*Spoilers included*

If the Season Five premiere indicated anything, it was that Lost needs to give every character parents as cool as Hurley’s. But unfortunately, I don’t think Sayid’s dad could also be Cheech Marin.

Aside from that, the two-hour premiere was as epic as expected. The characters left on the island are in danger, moving through time and space quicker than their human brains can comprehend. Their camp is gone because it “hasn’t been built yet,” friends — like Desmond in the hatch and mysterious Other Richard Alpert — become gun-wielding foes and Charlotte’s nosebleed and memory loss looms as ominous signs for the rest of the castaways.

On the mainland, lawyers (and an unnamed client) come after Kate to prove her maternity of Aaron; Jack and Ben work together to gather the survivors for what Ben has convinced Jack is a very necessary trip back to the island and Hurley and Sayid run into a group of assassins trying to kill them for reasons only an unconscious Sayid knows, while Hurley hides as the media pegs him for three murders Sayid committed.
Interesting points:

Sayid says they should “do the opposite” of whatever Ben tells them to do. Hurley takes this advice to heart when he turns himself into the police for murder rather than return with Ben.

Kate meets up with Sun, who passive aggressively blames her for Jin’s death aboard the freighter. Sun, by the way, has become a fierce bitch between this season and last. She’s dealing with Charles Widmore and tells him she too wants to kill Ben.

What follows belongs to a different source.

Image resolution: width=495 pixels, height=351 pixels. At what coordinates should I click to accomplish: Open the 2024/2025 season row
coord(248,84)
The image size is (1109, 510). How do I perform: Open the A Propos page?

The writers are clearly setting us up for some guilty-dirty-Juliet-and-Sawyer-sex because Sawyer believes Kate died on the helicopter and Juliet…well, the man has his shirt off for the whole first hour – can we really blame her?

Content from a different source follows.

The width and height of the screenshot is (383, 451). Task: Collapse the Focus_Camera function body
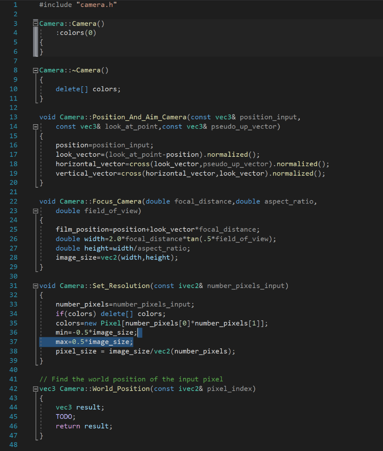coord(35,211)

Faraday manipulates time to plant a memory in Desmond’s mind about their meeting (as each other’s constants) and how he needs to find Faraday’s mother in order to remember, and save, the rest of the survivors.

In the end, Ben approaches a woman in a church who we’ve seen before: the enigmatic Mrs. Hawking. She tells Ben he’s only got 70 hours to convince everyone to return and to find the constantly-moving island. He tells her he obviously needs more time and she tells him to suck it up. My theory here is Hawking is Faraday’s mother.

The Others are apparently running a butcher shop where Ben is storing John Locke’s frozen corpse. While traveling through time, Richard tells Locke he is going to have to die in order to bring everyone back. I think once Locke hits island soil, he’ll be resurrected – have we mentioned Locke is a metaphor for Christ yet? No? You sure?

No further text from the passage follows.